Le Front Polisario apporta un franc concours au Conseil de sécurité en invitant le Maroc à faire preuve de «réalisme» et de «sens du compromis» en prenant en considération «la réalité nationale incontournable portée par un peuple sûr de son bon droit» au Sahara occidental. Les Marocains ? Le réalisme, la recherche du compromis, les sentiments de fraternité et la construction commune du palais maghrébin sont tellement forts chez eux qu’ils ont fini par oublier qu’Abdelaziz Belkhadem et la délégation qui l’accompagnait à la commémoration de la Conférence de Tanger étaient «ligotés» par leur statut d’invité.

Les Algériens ? Ils ne revendiquent rien ni sur le rocher Persil ni sur le Sahara occidental, hormis un respect sans faille de la légalité internationale.

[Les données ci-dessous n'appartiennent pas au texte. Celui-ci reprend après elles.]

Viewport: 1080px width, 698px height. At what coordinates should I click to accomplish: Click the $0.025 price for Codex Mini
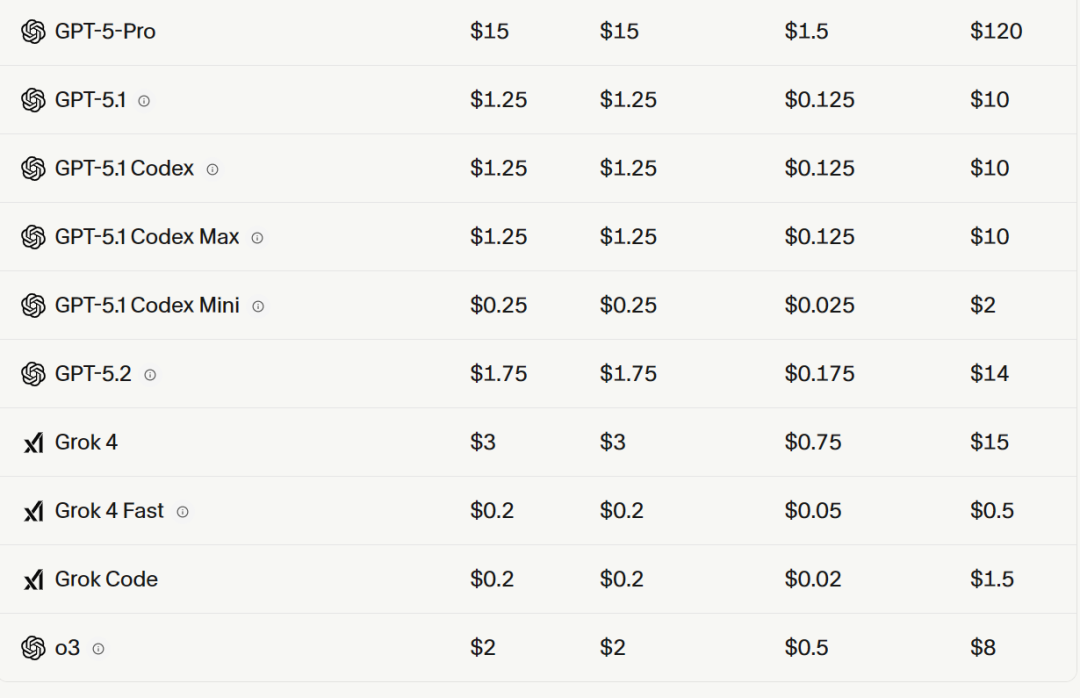pyautogui.click(x=819, y=306)
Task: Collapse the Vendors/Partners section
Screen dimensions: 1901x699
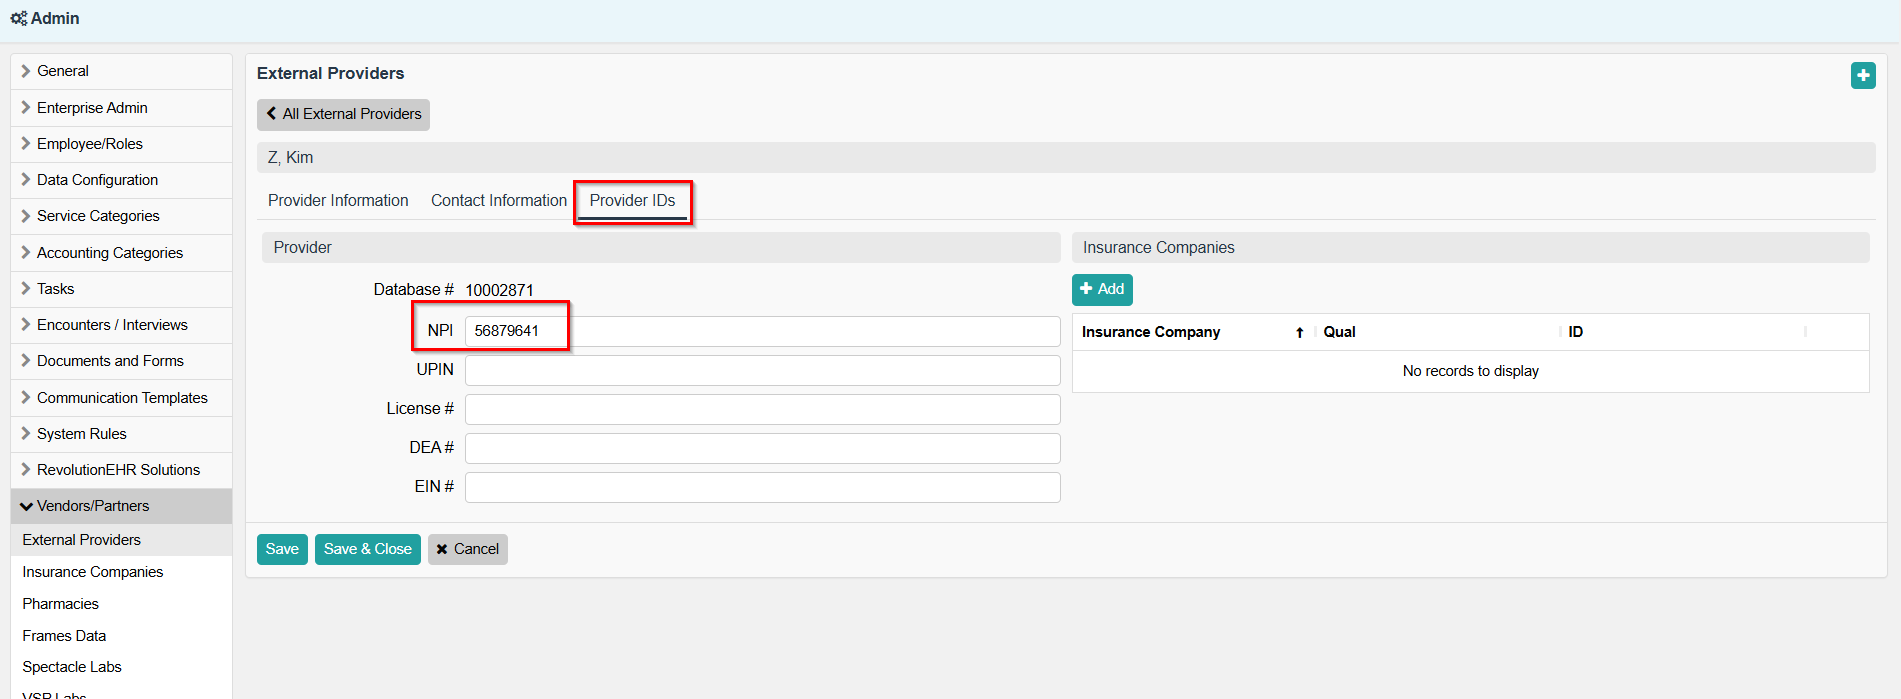Action: pyautogui.click(x=92, y=506)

Mais si les Algériens qui sont mitoyens des Marocains et des Sahraouis ne revendiquent rien et s’en tiennent à la légalité internationale, d’autres puissances qui se trouvent être des membres permanents du Conseil de sécurité ne peuvent plus cacher leur intérêt grandissant pour la région et n’hésitent plus à afficher publiquement leur parti pris pour le Maroc dans son occupation de la dernière colonie d’Afrique.

Les Etats-Unis, qui ont leur idée du réalisme territorial depuis l’époque de Geronimo, considèrent qu’«une certaine forme d’autonomie sous souveraineté marocaine est l’unique voie réaliste pour résoudre ce conflit». Pourtant, c’était bien James Baker, l’ancien secrétaire d’Etat américain, qui fut le premier à prédire qu’aucun Etat ne reconnaîtra la souveraineté marocaine sur le Sahara occidental. Ce même James Baker qui a été acculé à la démission du dossier du Sahara occidental grâce «à la ténacité de la diplomatie marocaine», pérorait-on à l’époque chez nos voisins.

Les Français, qui préparent juillet, n’en pensent pas moins que les Américains même s’ils ne le crient pas sur les toits pour ne pas compromettre les chances du prochain sommet euro-méditerranéen. En attendant, le Conseil de sécurité a cette fois reconduit le mandat de la MINURSO non pas de six mois comme à l’accoutumée mais de douze mois. Un statu quo d’un an annoncé à la veille d’un autre réalisme : l’anniversaire du déclenchement de la lutte armée sahraouie sous la bannière du Front Polisario le 20 mai 1973, commémoré cette année à Tifariti.